Using the material below, count the lines that contain the word "agent" and report the number only.
(Beginning of Record extracts)
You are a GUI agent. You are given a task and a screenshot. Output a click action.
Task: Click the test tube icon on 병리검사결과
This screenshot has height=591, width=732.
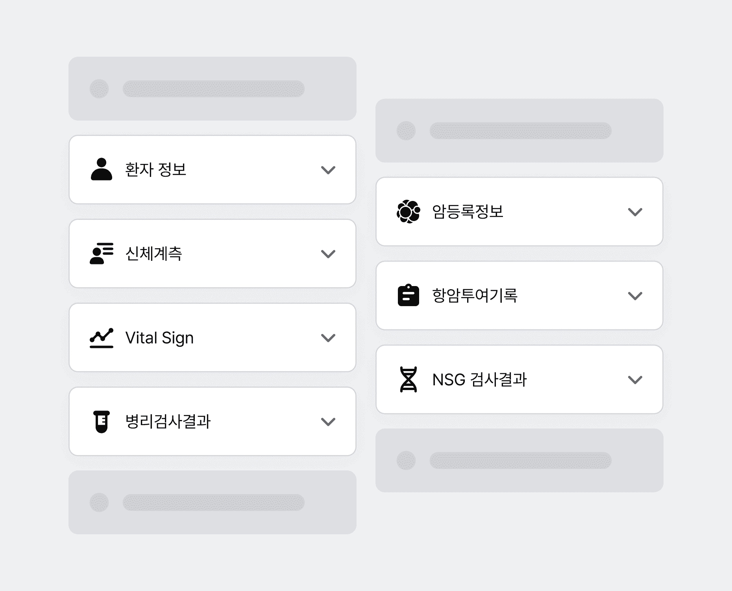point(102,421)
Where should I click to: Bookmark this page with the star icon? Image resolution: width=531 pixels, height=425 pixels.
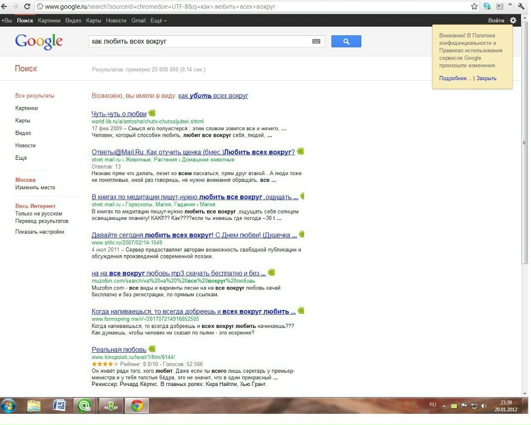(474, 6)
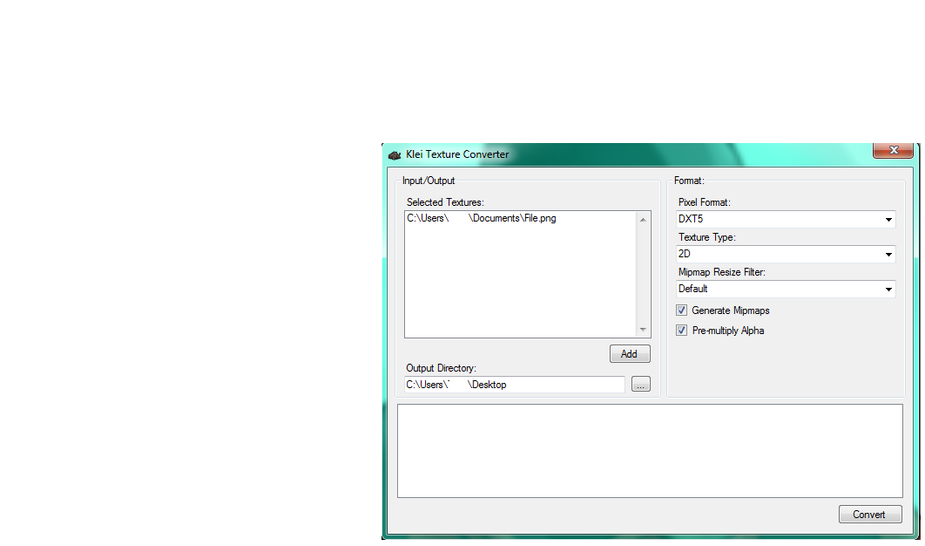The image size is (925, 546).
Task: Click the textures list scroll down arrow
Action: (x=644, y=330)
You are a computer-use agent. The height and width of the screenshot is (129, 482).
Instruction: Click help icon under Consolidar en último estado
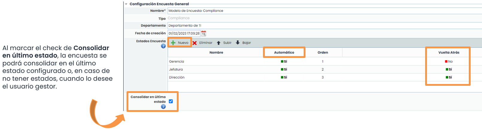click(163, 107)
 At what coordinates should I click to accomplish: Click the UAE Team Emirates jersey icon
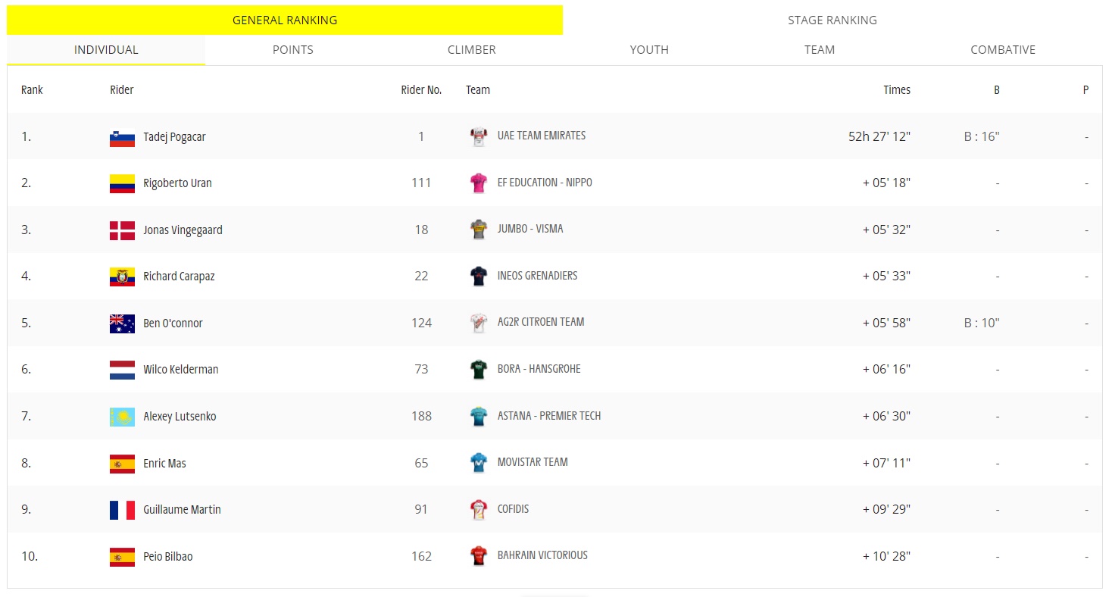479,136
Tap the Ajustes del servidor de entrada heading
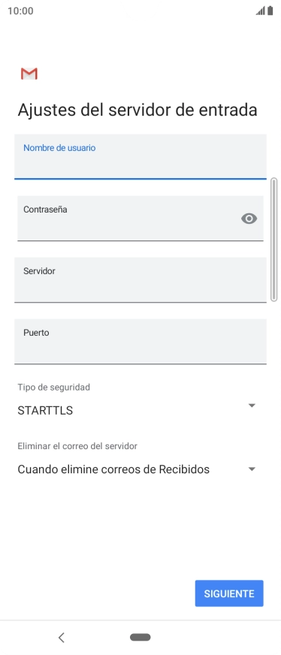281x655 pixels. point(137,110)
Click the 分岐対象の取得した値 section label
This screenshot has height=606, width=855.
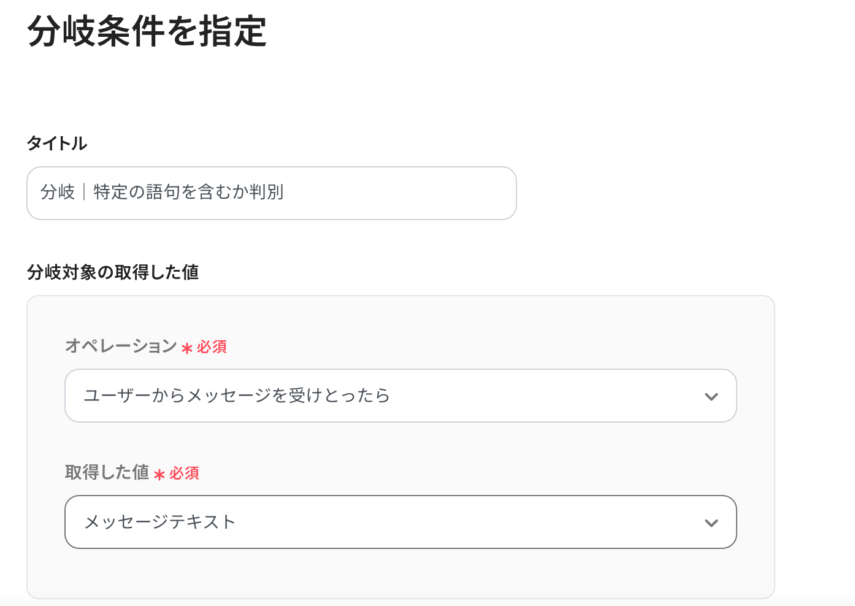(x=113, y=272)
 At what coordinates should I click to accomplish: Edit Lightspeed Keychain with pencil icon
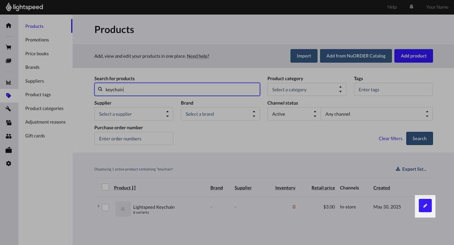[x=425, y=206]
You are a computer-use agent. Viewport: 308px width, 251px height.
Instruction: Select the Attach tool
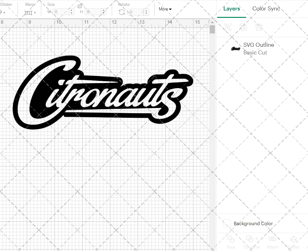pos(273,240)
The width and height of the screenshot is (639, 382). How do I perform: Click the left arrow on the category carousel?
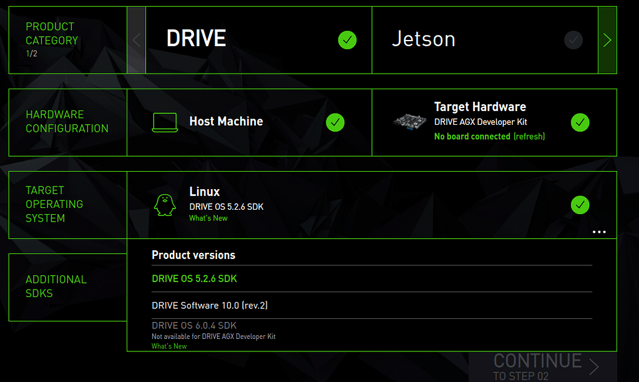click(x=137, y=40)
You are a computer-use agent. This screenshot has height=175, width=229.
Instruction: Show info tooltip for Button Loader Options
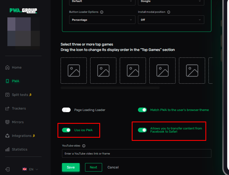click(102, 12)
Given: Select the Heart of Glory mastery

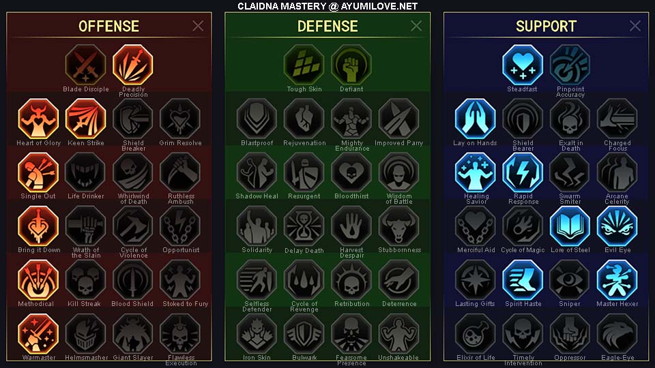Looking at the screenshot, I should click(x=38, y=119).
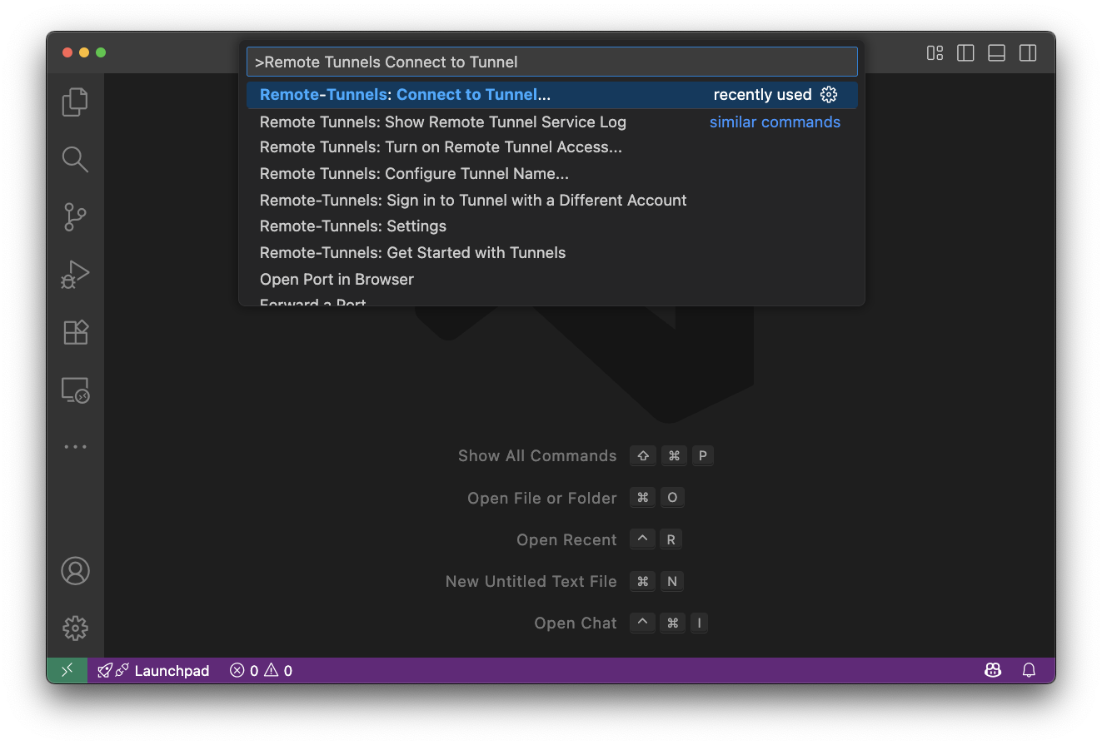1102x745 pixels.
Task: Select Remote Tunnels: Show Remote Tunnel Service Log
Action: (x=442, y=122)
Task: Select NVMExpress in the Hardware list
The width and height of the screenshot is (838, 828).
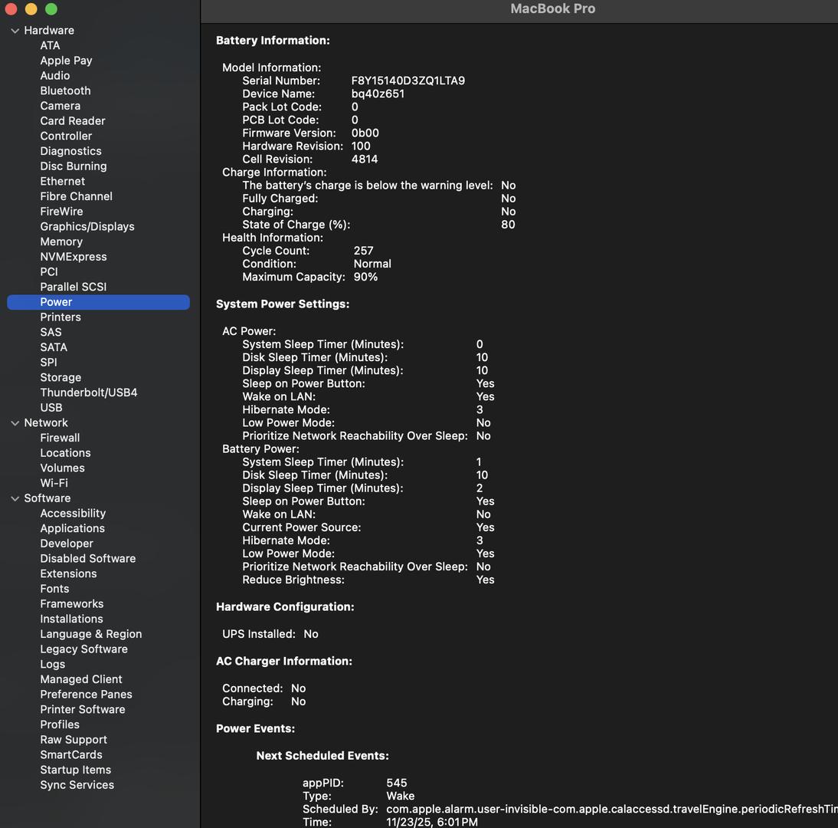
(End of Record extracts)
• Reply:
4